■ **What to do**
Copy out every one of the records below word for word, with nothing left out or changed.

:: Input rows ::

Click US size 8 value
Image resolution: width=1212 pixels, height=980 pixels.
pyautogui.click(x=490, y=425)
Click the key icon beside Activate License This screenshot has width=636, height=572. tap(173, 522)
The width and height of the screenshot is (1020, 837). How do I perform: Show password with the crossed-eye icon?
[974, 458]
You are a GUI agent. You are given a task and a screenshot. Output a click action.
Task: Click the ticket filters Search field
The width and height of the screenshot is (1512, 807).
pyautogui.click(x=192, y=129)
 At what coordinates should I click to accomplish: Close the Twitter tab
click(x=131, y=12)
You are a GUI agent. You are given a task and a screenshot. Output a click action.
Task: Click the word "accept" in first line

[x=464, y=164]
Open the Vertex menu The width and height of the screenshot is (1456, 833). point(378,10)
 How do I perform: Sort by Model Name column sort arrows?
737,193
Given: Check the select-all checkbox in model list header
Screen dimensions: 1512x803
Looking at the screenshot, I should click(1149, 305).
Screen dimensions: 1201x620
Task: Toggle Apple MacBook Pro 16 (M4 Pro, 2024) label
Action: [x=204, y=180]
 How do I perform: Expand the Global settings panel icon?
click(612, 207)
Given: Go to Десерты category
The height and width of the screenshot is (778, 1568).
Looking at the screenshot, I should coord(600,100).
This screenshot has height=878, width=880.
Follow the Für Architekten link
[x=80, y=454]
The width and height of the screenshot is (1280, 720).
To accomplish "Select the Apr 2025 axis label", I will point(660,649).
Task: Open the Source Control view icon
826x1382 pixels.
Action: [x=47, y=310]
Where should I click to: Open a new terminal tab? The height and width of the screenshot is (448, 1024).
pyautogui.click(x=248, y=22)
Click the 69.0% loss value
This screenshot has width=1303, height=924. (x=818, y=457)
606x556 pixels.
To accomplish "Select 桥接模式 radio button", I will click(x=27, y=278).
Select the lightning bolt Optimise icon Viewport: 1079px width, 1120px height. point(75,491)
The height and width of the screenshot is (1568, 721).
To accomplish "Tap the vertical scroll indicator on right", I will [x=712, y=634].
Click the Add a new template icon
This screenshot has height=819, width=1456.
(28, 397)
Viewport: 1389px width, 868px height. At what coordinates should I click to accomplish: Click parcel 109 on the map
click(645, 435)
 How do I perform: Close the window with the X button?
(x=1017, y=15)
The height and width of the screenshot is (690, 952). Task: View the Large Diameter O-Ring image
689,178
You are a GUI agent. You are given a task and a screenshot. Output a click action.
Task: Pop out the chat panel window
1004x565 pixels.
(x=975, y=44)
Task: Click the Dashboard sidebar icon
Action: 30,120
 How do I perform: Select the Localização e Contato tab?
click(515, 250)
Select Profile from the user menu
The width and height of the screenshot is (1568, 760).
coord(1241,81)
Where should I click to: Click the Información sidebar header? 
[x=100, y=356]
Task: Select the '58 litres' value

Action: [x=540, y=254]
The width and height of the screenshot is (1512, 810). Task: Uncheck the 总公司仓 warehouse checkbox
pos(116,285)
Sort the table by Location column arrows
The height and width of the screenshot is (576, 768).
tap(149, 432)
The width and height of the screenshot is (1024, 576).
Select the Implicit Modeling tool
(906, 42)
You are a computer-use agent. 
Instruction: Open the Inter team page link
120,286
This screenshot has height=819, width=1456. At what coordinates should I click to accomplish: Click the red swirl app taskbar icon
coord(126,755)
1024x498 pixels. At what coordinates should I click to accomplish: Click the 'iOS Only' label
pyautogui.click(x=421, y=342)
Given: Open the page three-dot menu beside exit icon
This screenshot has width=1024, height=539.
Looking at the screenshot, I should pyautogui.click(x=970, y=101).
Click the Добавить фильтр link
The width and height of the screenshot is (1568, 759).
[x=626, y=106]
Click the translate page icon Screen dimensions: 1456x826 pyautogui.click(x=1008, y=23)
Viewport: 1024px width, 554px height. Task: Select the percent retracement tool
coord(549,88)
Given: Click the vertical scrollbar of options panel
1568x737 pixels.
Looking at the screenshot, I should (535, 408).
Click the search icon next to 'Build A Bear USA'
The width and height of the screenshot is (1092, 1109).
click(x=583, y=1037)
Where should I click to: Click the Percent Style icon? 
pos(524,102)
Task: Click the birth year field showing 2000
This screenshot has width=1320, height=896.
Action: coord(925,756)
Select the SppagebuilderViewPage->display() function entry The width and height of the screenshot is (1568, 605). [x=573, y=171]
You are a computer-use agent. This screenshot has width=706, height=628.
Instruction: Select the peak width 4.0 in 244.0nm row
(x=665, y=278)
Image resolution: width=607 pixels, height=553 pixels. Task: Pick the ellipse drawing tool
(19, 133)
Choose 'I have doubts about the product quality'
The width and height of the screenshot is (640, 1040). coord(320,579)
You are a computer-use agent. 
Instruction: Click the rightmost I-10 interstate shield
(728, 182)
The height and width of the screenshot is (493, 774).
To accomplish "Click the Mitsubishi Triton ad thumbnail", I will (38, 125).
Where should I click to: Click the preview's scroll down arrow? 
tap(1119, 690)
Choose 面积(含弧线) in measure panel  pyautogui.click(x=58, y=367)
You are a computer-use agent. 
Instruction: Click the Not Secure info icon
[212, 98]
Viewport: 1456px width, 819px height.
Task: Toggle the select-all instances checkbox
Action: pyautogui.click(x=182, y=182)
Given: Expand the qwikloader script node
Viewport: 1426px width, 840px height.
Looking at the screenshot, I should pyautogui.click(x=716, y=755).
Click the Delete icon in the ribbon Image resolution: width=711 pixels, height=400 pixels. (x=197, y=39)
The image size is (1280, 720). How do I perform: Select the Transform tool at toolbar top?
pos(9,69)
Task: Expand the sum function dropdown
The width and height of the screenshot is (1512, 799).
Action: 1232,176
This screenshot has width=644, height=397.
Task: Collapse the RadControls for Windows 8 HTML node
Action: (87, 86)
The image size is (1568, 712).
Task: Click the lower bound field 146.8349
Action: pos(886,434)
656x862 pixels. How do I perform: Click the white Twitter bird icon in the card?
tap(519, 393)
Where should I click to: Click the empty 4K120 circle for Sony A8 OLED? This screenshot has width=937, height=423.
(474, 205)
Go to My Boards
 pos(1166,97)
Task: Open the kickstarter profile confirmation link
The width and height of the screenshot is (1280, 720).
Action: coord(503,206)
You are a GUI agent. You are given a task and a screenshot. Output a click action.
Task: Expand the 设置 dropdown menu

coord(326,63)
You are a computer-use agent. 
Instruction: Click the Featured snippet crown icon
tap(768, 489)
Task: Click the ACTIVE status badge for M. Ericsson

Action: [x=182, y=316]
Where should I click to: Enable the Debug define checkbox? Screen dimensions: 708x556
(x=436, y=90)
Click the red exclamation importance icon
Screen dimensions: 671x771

:::

■ **Result of the exercise**
Click US size 8 value
Image resolution: width=1212 pixels, height=980 pixels.
pyautogui.click(x=490, y=425)
Click the key icon beside Activate License This screenshot has width=636, height=572. tap(173, 522)
The width and height of the screenshot is (1020, 837). How do I perform: Show password with the crossed-eye icon?
[974, 458]
You are a GUI agent. You are given a task and a screenshot. Output a click action.
Task: Click the ticket filters Search field
The width and height of the screenshot is (1512, 807).
pyautogui.click(x=192, y=129)
 At what coordinates should I click to accomplish: Close the Twitter tab
click(x=131, y=12)
You are a GUI agent. You are given a task and a screenshot. Output a click action.
Task: Click the word "accept" in first line

[x=464, y=164]
Open the Vertex menu The width and height of the screenshot is (1456, 833). point(378,10)
 How do I perform: Sort by Model Name column sort arrows?
737,193
Given: Check the select-all checkbox in model list header
Screen dimensions: 1512x803
Looking at the screenshot, I should click(1149, 305).
Screen dimensions: 1201x620
Task: Toggle Apple MacBook Pro 16 (M4 Pro, 2024) label
Action: [x=204, y=180]
 How do I perform: Expand the Global settings panel icon?
click(612, 207)
Given: Go to Десерты category
The height and width of the screenshot is (778, 1568).
Looking at the screenshot, I should coord(600,100).
This screenshot has height=878, width=880.
Follow the Für Architekten link
[x=80, y=454]
The width and height of the screenshot is (1280, 720).
To accomplish "Select the Apr 2025 axis label", I will point(660,649).
Task: Open the Source Control view icon
826x1382 pixels.
Action: [x=47, y=310]
Where should I click to: Open a new terminal tab? The height and width of the screenshot is (448, 1024).
pyautogui.click(x=248, y=22)
Click the 69.0% loss value
This screenshot has width=1303, height=924. (x=818, y=457)
606x556 pixels.
To accomplish "Select 桥接模式 radio button", I will click(x=27, y=278).
Select the lightning bolt Optimise icon Viewport: 1079px width, 1120px height. point(75,491)
The height and width of the screenshot is (1568, 721).
To accomplish "Tap the vertical scroll indicator on right", I will [x=712, y=634].
Click the Add a new template icon
This screenshot has height=819, width=1456.
(28, 397)
Viewport: 1389px width, 868px height. At what coordinates should I click to accomplish: Click parcel 109 on the map
click(645, 435)
 How do I perform: Close the window with the X button?
(x=1017, y=15)
The height and width of the screenshot is (690, 952). Task: View the Large Diameter O-Ring image
689,178
You are a GUI agent. You are given a task and a screenshot. Output a click action.
Task: Pop out the chat panel window
1004x565 pixels.
(x=975, y=44)
Task: Click the Dashboard sidebar icon
Action: 30,120
 How do I perform: Select the Localização e Contato tab?
click(515, 250)
Select Profile from the user menu
The width and height of the screenshot is (1568, 760).
coord(1241,81)
Where should I click to: Click the Información sidebar header? 
[x=100, y=356]
Task: Select the '58 litres' value

Action: [x=540, y=254]
The width and height of the screenshot is (1512, 810). Task: Uncheck the 总公司仓 warehouse checkbox
pos(116,285)
Sort the table by Location column arrows
The height and width of the screenshot is (576, 768).
tap(149, 432)
The width and height of the screenshot is (1024, 576).
Select the Implicit Modeling tool
(906, 42)
You are a computer-use agent. 
Instruction: Open the Inter team page link
120,286
This screenshot has height=819, width=1456. At what coordinates should I click to accomplish: Click the red swirl app taskbar icon
coord(126,755)
1024x498 pixels. At what coordinates should I click to accomplish: Click the 'iOS Only' label
pyautogui.click(x=421, y=342)
Given: Open the page three-dot menu beside exit icon
This screenshot has width=1024, height=539.
Looking at the screenshot, I should pyautogui.click(x=970, y=101).
Click the Добавить фильтр link
The width and height of the screenshot is (1568, 759).
[x=626, y=106]
Click the translate page icon Screen dimensions: 1456x826 pyautogui.click(x=1008, y=23)
Viewport: 1024px width, 554px height. Task: Select the percent retracement tool
coord(549,88)
Given: Click the vertical scrollbar of options panel
1568x737 pixels.
Looking at the screenshot, I should (535, 408).
Click the search icon next to 'Build A Bear USA'
The width and height of the screenshot is (1092, 1109).
click(x=583, y=1037)
Where should I click to: Click the Percent Style icon? 
pos(524,102)
Task: Click the birth year field showing 2000
This screenshot has width=1320, height=896.
Action: coord(925,756)
Select the SppagebuilderViewPage->display() function entry The width and height of the screenshot is (1568, 605). [x=573, y=171]
You are a computer-use agent. This screenshot has width=706, height=628.
Instruction: Select the peak width 4.0 in 244.0nm row
(x=665, y=278)
Image resolution: width=607 pixels, height=553 pixels. Task: Pick the ellipse drawing tool
(19, 133)
Choose 'I have doubts about the product quality'
The width and height of the screenshot is (640, 1040). coord(320,579)
You are a computer-use agent. 
Instruction: Click the rightmost I-10 interstate shield
(728, 182)
The height and width of the screenshot is (493, 774).
To accomplish "Click the Mitsubishi Triton ad thumbnail", I will (38, 125).
Where should I click to: Click the preview's scroll down arrow? 
tap(1119, 690)
Choose 面积(含弧线) in measure panel  pyautogui.click(x=58, y=367)
You are a computer-use agent. 
Instruction: Click the Not Secure info icon
[212, 98]
Viewport: 1456px width, 819px height.
Task: Toggle the select-all instances checkbox
Action: pyautogui.click(x=182, y=182)
Given: Expand the qwikloader script node
Viewport: 1426px width, 840px height.
Looking at the screenshot, I should pyautogui.click(x=716, y=755).
Click the Delete icon in the ribbon Image resolution: width=711 pixels, height=400 pixels. (x=197, y=39)
The image size is (1280, 720). How do I perform: Select the Transform tool at toolbar top?
pos(9,69)
Task: Expand the sum function dropdown
The width and height of the screenshot is (1512, 799).
Action: 1232,176
This screenshot has width=644, height=397.
Task: Collapse the RadControls for Windows 8 HTML node
Action: (87, 86)
The image size is (1568, 712).
Task: Click the lower bound field 146.8349
Action: pos(886,434)
656x862 pixels. How do I perform: Click the white Twitter bird icon in the card?
tap(519, 393)
Where should I click to: Click the empty 4K120 circle for Sony A8 OLED? This screenshot has width=937, height=423.
(474, 205)
Go to My Boards
 pos(1166,97)
Task: Open the kickstarter profile confirmation link
The width and height of the screenshot is (1280, 720).
Action: coord(503,206)
You are a GUI agent. You are given a task and a screenshot. Output a click action.
Task: Expand the 设置 dropdown menu

coord(326,63)
You are a computer-use agent. 
Instruction: Click the Featured snippet crown icon
tap(768, 489)
Task: Click the ACTIVE status badge for M. Ericsson

Action: [x=182, y=316]
Where should I click to: Enable the Debug define checkbox? Screen dimensions: 708x556
(x=436, y=90)
Click the red exclamation importance icon
Screen dimensions: 671x771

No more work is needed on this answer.